В полдень, Государь Император вышел из своих покоев, поздоровался со своими академиками Генерального Штаба и тотчас же произнес повелительно: "Господа выпускные офицеры, пожалуйте ко мне ближе".
Мы, немедля приблизились к Императору. На долю мою выпала честь стоять буквально грудь с грудью с Государем. Государь обратился к нам со следующей речью:
"Господа!

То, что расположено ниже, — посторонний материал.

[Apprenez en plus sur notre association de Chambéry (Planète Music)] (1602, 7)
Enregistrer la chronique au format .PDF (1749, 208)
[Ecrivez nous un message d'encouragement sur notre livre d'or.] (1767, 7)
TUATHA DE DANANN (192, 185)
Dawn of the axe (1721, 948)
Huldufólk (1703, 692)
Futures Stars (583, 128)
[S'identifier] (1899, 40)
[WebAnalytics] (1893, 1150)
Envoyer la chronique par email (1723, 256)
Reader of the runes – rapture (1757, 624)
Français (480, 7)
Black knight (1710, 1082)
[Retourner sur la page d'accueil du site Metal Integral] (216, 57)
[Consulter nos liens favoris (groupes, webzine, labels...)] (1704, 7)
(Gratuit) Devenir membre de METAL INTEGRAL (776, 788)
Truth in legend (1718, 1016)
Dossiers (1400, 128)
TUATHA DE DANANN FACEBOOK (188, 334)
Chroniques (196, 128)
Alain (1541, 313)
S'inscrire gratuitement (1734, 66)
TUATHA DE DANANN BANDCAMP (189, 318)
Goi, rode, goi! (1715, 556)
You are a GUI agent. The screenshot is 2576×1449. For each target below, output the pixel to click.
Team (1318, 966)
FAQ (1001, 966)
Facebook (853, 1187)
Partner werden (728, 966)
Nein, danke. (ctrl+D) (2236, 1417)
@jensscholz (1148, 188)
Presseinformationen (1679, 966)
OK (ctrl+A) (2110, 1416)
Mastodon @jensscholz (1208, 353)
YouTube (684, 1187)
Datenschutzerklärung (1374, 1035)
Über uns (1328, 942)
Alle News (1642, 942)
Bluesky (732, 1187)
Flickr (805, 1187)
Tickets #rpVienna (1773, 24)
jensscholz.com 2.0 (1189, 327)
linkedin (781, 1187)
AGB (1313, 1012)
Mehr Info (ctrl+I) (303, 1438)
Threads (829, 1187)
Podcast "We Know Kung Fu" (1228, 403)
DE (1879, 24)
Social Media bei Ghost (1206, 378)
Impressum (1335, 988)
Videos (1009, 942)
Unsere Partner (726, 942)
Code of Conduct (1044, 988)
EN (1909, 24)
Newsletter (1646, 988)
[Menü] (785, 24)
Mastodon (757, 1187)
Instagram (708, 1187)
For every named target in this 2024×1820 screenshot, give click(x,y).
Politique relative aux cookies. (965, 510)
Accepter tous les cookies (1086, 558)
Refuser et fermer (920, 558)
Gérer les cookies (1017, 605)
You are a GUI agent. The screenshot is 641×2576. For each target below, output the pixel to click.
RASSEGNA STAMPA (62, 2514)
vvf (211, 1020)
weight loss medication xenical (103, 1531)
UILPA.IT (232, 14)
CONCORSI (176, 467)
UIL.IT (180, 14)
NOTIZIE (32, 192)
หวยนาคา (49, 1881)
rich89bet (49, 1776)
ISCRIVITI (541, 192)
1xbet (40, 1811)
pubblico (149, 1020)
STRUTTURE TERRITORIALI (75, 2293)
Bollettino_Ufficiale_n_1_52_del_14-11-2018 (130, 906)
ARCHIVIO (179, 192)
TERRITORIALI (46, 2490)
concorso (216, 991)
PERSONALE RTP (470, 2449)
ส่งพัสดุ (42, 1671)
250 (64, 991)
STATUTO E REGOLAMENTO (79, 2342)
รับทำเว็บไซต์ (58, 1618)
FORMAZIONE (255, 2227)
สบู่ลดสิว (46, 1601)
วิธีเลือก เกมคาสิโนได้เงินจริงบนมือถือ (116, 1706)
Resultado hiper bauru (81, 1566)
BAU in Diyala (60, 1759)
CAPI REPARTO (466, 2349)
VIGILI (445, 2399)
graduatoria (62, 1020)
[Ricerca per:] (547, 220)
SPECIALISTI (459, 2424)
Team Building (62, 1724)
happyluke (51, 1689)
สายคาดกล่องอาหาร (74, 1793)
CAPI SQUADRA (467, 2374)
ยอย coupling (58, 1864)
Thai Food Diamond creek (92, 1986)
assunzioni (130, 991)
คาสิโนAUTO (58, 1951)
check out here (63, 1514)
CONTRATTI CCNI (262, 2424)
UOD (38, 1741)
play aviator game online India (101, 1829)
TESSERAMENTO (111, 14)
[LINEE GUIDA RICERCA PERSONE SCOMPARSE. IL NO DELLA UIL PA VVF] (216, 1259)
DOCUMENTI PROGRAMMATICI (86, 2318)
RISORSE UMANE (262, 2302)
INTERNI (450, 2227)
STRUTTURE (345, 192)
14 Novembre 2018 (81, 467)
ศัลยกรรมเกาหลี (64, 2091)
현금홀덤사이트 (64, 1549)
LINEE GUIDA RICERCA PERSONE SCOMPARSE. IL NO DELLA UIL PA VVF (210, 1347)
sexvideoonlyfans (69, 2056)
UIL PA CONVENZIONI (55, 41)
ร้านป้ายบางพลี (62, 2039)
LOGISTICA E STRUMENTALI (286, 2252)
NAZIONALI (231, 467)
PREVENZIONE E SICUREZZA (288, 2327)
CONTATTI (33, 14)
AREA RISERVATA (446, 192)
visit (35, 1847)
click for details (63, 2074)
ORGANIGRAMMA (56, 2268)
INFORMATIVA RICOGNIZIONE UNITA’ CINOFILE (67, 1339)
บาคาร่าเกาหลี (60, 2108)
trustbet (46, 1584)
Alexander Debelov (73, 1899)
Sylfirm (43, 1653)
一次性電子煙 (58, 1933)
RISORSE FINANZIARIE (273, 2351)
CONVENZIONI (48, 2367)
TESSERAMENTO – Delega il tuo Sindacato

В последнее время недоброжелательные люди стали распространять ложное мнение, будто "Царь и Отечество не одно и то же". Надеюсь, что вы, получившие высшее образование при помощи нашей, не будете разделять этого ложного мнения и не станете отделять имени Царя от Отечества, а в случае надобности, если потребуют того обстоятельства (что, кажется, вскоре предвидится) не пощадите вашего живота за Царя и Отечество, так как, повторяю, Царь и Отечество одно и то же. Понимаете ли вы меня, господа?".
Минута проходит в молчании. Так как Государь был выше меня ростом, и взор мой упирался прямо в Царя, то я заметил, что глазное яблоко у него начало нервно дрожать, глаза покраснели, на лице явственно появилось проявление сильного гнева.
Прошла еще минута, и Государь, вынув с трудом руку из толпы окружавших его офицеров, грозно воскликнул: "Да слышите ли вы меня, господа"! Опять молчание. Тогда Государь, обращаясь к вновь поступившим в Академию офицерам, изволил сказать:
"Теперь я к вам обращаюсь, господа; вы вероятно не успели еще заразиться петербургской атмосферой; вы слышали, что я сказал вашим товарищам? Надеюсь, что слова вашего царя не останутся втуне". Еще молчок. Государь махнул рукой и, не подходя к Артиллерийской Академии, прошел в свои апартаменты.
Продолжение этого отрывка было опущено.